Dive Brief:
- Executives at the Edison Electric Institute told Wall Street analysts Tuesday the association is engaging with Congress to pass energy permitting reform legislation after the Energy Independence and Security Act of 2022 failed last year in Congress.
- EEI, which represents investor-owned utilities, is also working with the Federal Energy Regulatory Commission and state agencies on rulemakings on issues such as transmission buildouts. The work will take 10 years or more with “almost all of” that time required for permitting and related regulation, said EEI’s General Counsel and Executive Vice President of Clean Energy Emily Sanford Fisher.
- EEI said utilities were attractive investments last year. The EEI Index, which measures shareholder return for the 39 publicly traded U.S. investor-owned electric companies, delivered a 1.5% return while the Dow Jones Industrial Average, S&P 500 Index and Nasdaq Composite each had negative returns.
Dive Insight:
“This is about some urgency,” Philip Moeller, EEI’s executive vice president of business operations group and regulatory affairs, said about the need for legislative and regulatory action to streamline permitting. “And not only for the clean energy transition, but resource adequacy issues, congestion issues. As we electrify more, we need more transmission, and we need it sooner rather than later.”

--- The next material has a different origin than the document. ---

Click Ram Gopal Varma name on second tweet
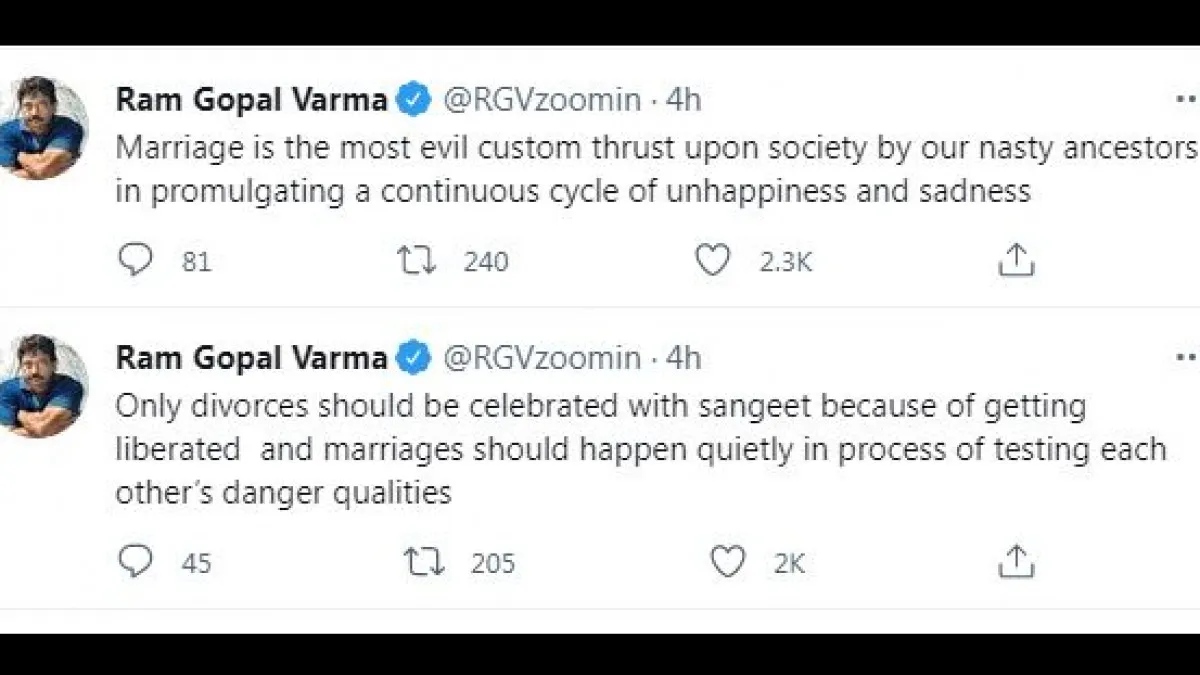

The association’s chief strategy officer, Brian Wolff, said EEI is in talks with Sen. Joe Manchin, D-W.Va., and House Republicans and Democrats about advancing permitting reform legislation. EEI expects to work on the issue most of the year, he said.
“I think it’s something we’ll work on throughout most of this year,” Wolff said. “Emily and her team are working on a set of guiding principles so that stakeholders and others can get on board.”
Manchin’s energy permitting reform proposal was “pushed very quickly through the process” at the end of last year, he said. The Senate ultimately rejected adding it to the National Defense Authorization Act.
“We really didn't get a lot of opportunities to make sure that they understood our constructive points,” Wolff said. “So it’s a different process, it's a different year, and we’re treating it as a clean slate. And we've been at it since January, making a little bit of progress.”
Manchin warned in December that a failure to reform permitting would leave “billions and billions” stranded due to unmet transmission needs, even as the Inflation Reduction Act creates unprecedented growth opportunities for clean energy development.
“What we need is some certainty that the permits that are issued, and the environmental reviews that are completed, are durable and can survive legal review – or maybe this is my fantasy that it won't end up in a legal review process,” Fisher said. “As a lawyer, I'll just say it's better if you don't end up in litigation.”
Fisher told the analysts that while permitting reform legislation will be necessary to solve much of the problem, regulatory agencies such as FERC and the Department of Energy possess tools that EEI thinks can accelerate the process of a transmission buildout.
In the meantime, EEI President Tom Kuhn believes that emerging jobs in renewables will be filled without trouble, despite the wind industry reporting struggles to find qualified workers in a study by the National Renewable Energy Laboratory, and a 2021 report from the American Clean Power Association projecting that job growth in the sector will outpace labor supply.
“We're hearing from a number of companies that so many people now want to get into our industry, because they see that we're the solution to environmental issues, we are the solution to climate change,” he said.